Ano 21 - Semana 1.067



 

 










 

 




1º de março, 2018



Purim






José Luiz Goldfarb


Havia um Rei, havia uma Rainha... era uma vez o exílio judaico na Babilônia. Estamos na cidade de Shushan. Uma verdadeira New York do antigo oriente. Aliás, em 1993, o Museu Metropolitano de New York dedicou uma sala especial todinha montada sobre a cidade de Shushan. Realmente uma grande cidade. Os arqueólogos e antropólogos trabalharam intensamente a região e podemos redescobrir em detalhe o ambiente cultural e político que lá existiu há mais de 2000 anos atrás. Sabemos cientificamente da grandiosidade desta cidade que chegou a ser a capital política e cultural de um grande império no Oriente.

Foi em Shushan que aconteceram os fatos narrados na Meguila de Ester. Uma história quase inacreditável.

Após a destruição do primeiro templo sagrado, muitos de nossos antepassados viviam em Shushan e espalhados por muitas cidades do Império. Foram os dias do primeiro grande exílio judaico. Podemos imaginar que viviam como em todos os exílios de nosso povo: buscando equilibrar as forças da tradição com as interações com a cultura do povo dominador. Nosso exílio é sempre uma situação difícil. Nossas escrituras não são apenas livros e discussões sobre mandamentos e códicos. São também livros de história, de nossa história. Nesta história milenar, a Terra de Israel ocupa lugar central. No exílio sempre experimentamos os dilemas entre os projetos sonhados em nossa história, incluíndo a volta a Terra de Israel, e a vida imediata nos países, reinos e impérios. Há pela própria natureza da vida no exílio uma situação de tensão.

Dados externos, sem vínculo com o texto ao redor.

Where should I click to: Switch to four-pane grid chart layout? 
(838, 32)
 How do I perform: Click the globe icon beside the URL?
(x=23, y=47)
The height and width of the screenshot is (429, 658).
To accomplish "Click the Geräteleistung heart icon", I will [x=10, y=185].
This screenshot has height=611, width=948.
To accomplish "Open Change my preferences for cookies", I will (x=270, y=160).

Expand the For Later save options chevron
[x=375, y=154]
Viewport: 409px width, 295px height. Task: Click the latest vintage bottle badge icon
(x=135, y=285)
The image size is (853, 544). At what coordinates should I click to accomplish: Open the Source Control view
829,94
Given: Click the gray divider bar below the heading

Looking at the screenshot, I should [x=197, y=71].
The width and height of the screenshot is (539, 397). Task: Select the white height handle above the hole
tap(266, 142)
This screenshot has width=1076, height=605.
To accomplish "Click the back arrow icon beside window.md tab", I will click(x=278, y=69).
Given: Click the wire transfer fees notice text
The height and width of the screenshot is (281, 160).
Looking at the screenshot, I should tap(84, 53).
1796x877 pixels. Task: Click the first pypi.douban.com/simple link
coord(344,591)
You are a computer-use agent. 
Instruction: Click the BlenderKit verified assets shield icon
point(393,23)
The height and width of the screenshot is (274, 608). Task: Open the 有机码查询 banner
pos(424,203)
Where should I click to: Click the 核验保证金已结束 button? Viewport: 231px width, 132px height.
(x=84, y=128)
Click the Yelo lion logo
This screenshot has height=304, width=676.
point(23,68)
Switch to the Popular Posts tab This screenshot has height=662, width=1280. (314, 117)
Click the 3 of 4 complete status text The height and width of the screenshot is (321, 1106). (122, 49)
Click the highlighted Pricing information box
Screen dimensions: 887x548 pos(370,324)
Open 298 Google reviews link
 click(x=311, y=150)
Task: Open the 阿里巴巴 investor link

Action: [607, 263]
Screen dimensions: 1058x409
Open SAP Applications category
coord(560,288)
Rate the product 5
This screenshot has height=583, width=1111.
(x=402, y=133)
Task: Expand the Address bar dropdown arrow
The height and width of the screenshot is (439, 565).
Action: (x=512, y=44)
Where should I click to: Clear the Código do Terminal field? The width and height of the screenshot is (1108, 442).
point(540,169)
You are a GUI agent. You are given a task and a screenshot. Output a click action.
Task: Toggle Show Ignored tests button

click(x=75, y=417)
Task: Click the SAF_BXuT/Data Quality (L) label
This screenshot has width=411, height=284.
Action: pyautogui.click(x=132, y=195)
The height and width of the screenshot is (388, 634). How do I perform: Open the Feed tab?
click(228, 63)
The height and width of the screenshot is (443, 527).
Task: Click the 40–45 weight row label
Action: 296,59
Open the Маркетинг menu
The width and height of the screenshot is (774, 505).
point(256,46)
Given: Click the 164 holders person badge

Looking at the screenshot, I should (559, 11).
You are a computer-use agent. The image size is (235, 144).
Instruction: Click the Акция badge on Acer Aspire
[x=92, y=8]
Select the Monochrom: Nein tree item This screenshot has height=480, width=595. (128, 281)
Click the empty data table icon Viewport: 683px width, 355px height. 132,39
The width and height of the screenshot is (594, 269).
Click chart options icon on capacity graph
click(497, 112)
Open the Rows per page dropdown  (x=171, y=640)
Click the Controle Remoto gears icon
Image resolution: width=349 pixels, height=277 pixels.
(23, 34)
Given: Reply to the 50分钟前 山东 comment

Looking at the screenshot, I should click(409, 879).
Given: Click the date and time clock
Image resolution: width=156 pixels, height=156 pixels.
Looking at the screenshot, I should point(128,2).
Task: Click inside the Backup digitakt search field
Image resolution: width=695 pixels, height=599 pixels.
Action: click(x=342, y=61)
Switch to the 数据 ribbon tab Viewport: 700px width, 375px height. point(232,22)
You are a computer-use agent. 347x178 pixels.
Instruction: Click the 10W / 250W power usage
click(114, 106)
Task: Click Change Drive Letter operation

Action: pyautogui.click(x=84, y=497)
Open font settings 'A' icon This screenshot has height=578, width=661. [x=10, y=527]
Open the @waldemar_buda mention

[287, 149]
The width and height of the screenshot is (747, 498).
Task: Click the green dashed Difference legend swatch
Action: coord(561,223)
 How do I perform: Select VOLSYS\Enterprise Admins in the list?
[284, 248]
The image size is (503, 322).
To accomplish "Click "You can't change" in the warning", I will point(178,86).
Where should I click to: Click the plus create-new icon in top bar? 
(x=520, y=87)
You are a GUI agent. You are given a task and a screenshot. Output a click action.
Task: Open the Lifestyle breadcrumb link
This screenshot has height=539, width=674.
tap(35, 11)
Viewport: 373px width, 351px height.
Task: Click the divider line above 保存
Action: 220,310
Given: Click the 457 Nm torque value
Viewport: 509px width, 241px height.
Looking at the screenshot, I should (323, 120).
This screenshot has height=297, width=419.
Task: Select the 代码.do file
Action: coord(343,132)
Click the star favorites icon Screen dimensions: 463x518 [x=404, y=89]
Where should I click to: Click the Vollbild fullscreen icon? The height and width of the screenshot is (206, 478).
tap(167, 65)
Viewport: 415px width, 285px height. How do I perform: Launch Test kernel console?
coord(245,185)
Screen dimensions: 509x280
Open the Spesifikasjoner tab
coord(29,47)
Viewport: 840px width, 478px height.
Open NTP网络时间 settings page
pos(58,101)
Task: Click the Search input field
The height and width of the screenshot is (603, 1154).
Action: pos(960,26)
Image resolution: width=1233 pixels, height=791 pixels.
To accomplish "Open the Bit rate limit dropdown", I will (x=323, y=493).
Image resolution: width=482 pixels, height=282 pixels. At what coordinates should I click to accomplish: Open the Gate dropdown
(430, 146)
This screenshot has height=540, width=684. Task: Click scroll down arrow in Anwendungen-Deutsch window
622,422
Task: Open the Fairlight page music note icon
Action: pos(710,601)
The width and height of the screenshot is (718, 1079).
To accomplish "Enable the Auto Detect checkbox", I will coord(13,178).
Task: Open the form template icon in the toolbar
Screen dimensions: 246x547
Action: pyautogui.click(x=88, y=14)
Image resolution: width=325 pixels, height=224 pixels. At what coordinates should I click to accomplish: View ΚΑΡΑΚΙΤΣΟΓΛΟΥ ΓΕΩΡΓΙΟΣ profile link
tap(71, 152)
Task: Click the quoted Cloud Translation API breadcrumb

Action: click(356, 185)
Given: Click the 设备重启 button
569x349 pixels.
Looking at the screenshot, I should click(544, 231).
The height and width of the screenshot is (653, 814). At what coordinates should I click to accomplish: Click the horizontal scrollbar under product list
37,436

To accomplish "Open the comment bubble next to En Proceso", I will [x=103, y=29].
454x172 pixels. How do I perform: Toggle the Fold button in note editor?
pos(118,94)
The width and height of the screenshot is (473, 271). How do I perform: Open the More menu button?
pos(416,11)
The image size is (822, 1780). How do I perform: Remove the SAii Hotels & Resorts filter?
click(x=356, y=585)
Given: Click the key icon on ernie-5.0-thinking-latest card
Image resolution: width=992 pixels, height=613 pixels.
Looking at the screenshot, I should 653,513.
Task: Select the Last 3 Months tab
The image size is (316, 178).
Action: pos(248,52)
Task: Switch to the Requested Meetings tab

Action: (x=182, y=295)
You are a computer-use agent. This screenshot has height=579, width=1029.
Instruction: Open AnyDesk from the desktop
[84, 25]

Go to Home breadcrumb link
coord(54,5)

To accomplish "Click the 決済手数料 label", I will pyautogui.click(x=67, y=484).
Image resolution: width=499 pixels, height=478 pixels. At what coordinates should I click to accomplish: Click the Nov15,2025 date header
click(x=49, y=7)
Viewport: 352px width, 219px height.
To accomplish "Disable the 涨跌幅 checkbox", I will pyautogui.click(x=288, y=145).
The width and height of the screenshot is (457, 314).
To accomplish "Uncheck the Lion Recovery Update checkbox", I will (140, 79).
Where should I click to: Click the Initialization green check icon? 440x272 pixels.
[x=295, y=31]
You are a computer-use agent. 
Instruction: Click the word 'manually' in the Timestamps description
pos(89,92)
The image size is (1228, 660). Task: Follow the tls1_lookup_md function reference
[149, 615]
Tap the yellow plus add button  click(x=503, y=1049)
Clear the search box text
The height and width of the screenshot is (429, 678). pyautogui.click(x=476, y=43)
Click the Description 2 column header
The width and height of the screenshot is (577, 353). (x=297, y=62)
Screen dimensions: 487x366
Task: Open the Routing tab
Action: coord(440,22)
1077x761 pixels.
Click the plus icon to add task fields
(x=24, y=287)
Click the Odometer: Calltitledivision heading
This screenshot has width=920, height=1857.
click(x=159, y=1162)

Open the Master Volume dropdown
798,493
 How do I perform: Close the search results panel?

No contexto relatado na Meguila de Ester surge um ministro poderoso do rei que desencadeia um anti-judaísmo profundo e radical. Acusa nosso povo de querer seguir leis próprias. Caracteriza assim uma ameaça ao Império. Propõe a eliminação dos judeus. Sabemos hoje que há momentos de instabilidades nos impérios e a "solução" de eliminar os judeus surge como uma opção para tiranos reconquistarem a popularidade perdida. Haman, o ministro que odiava os judeus, conquista junto ao rei o decreto de eliminação. A sorte é lançada e fixado o dia da eliminação final. Podemos nós imaginar como nossos antepassados se sentiram? Mordechai rasga suas roupas! O decreto com o selo real é a desgraça absoluta para os filhos de Israel. Mas o sábio Mordechai e a Rainha Ester agiram com astúcia e com sabedoria. Souberam preparar o terreno para defender o seu povo no momento preciso. A Rainha Ester apresenta-se frente a frente ao seu marido, o Rei. Este encontro poderia significar sua própria morte. Somente podiam apresentar-se ao rei, face a face, aqueles convocados para tal. Forçar uma audiência poderia significar a morte imediata. E Mordechai pede a Ester que vá ao Rei e defenda seu povo, os descendentes da Casa de Jacó, os filhos de Israel. O argumento de Mordechai é profundo; ele pede a Ester que não se iluda com a idéia de que sendo ela a própria rainha, sua vida seria obviamente poupada. Mordechai adverte que mais cedo ou mais tarde sua identidade judaica seria descoberta e o dia de sua morte não tardaria. Sabemos que na história das perseguições a nosso povo muitos foram aqueles que não aprenderam com os conselhos de Mordechai, e sendo muito menos que uma Rainha Ester, acreditaram que poderiam ficar livres das perseguições. Posições políticas e econômicas privilegiadas causaram completa ilusão.

Ester age com sabedoria e escuta as palavras iluminadas de Mordechai. Solicita um jejum de seu povo, enche-se de forças e vai ao encontro do Rei... a partir daí a história de Purim é conhecida, nossa sorte é revertida, e o dia de nossa morte coletiva, torna-se um dia de louvor à vida.